• **About this exercise**: Reproduce the section of the stock market report starting at "By Kristina Cooke" and ending at "Medical Optics Inc.", word for word.

• **Selected passage**:
#####
Published on Reuters

By Kristina Cooke

July 6, 2007 – U.S. stocks fell on Friday on concern about higher borrowing costs as bond yields rose after stronger-than-expected jobs data reinforced the view that the Federal Reserve would not cut interest rates this year.

The rate worries overshadowed news of corporate takeover activity — a proposed $4.2 billion purchase of eye-care company Bausch & Lomb Inc. by Advanced Medical Optics Inc.

U.S. employers added a higher-than-expected 132,000 new non-farm jobs in June, while hiring figures for April and May were also revised significantly upward, according to a Labor Department report that underlined a strengthening job market.

“When the revised number came out, then people worried that the Goldilocks economy may be threatened here. It may get overheated and we may have to increase interest rates.” said Alan Lancz, president of Alan B. Lancz & Associates Inc., in Toledo, Ohio.

The Dow Jones industrial average was down 14.31 points, or 0.11 percent, at 13,551.53. The Standard & Poor’s 500 Index was down 2.41 points, or 0.16 percent, at 1,522.99. The Nasdaq Composite Index was down 3.16 points, or 0.12 percent, at 2,653.49.
#####
• **Extracted data**:
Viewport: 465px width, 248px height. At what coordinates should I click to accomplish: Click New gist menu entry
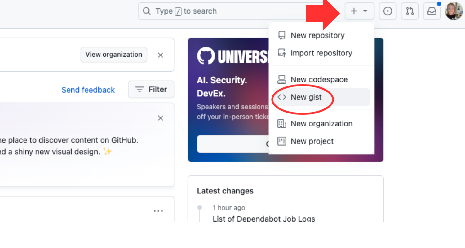(306, 97)
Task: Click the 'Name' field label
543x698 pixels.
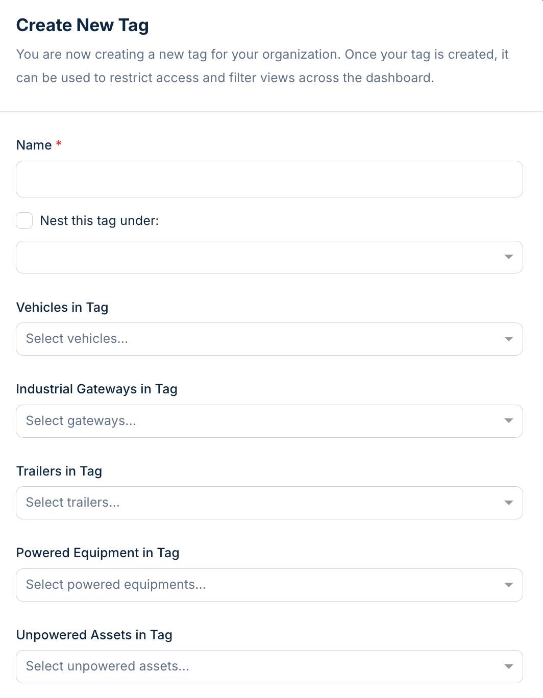Action: [34, 145]
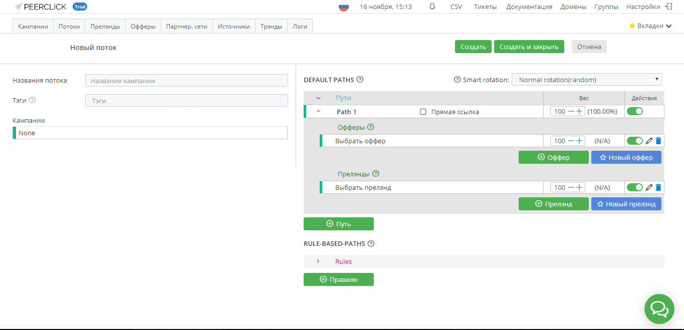Delete the prelanding row with trash icon
Screen dimensions: 684x330
pyautogui.click(x=658, y=188)
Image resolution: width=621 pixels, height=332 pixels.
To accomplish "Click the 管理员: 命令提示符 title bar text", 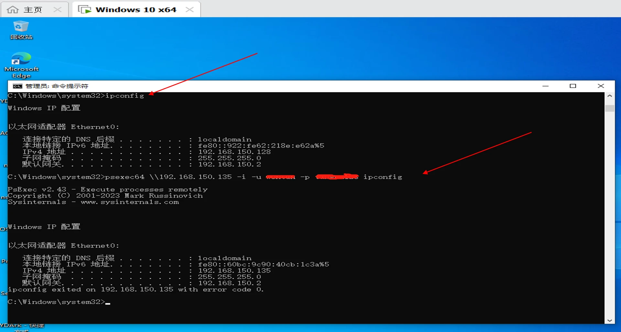I will [x=57, y=86].
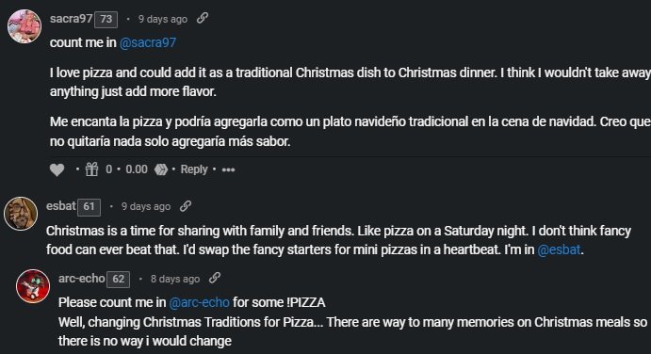651x354 pixels.
Task: Open the three-dots more options menu
Action: tap(228, 169)
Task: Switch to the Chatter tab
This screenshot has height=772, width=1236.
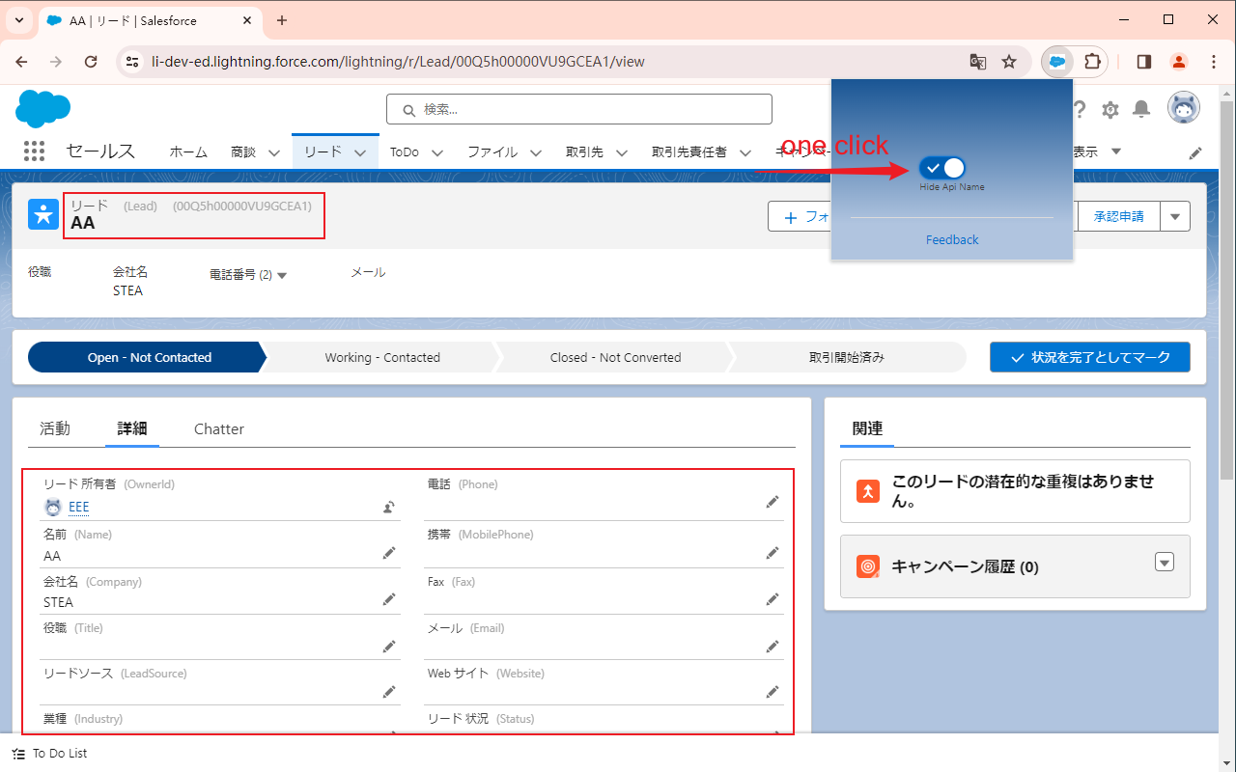Action: point(219,429)
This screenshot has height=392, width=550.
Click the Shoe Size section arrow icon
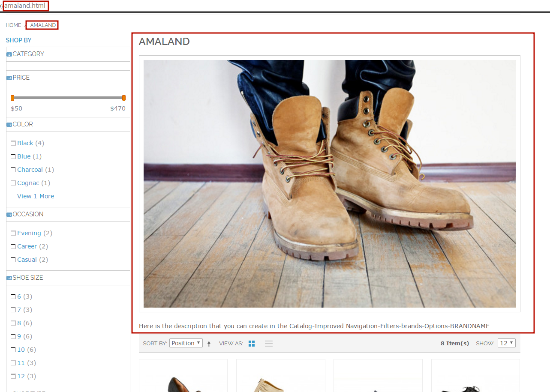click(x=9, y=278)
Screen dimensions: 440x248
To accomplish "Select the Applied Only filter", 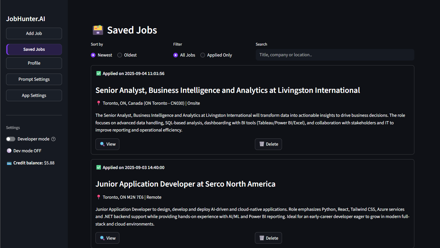I will pyautogui.click(x=203, y=55).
#####
• **Finished task**:
By Kristina Cooke

July 6, 2007 – U.S. stocks fell on Friday on concern about higher borrowing costs as bond yields rose after stronger-than-expected jobs data reinforced the view that the Federal Reserve would not cut interest rates this year.

The rate worries overshadowed news of corporate takeover activity — a proposed $4.2 billion purchase of eye-care company Bausch & Lomb Inc. by Advanced Medical Optics Inc.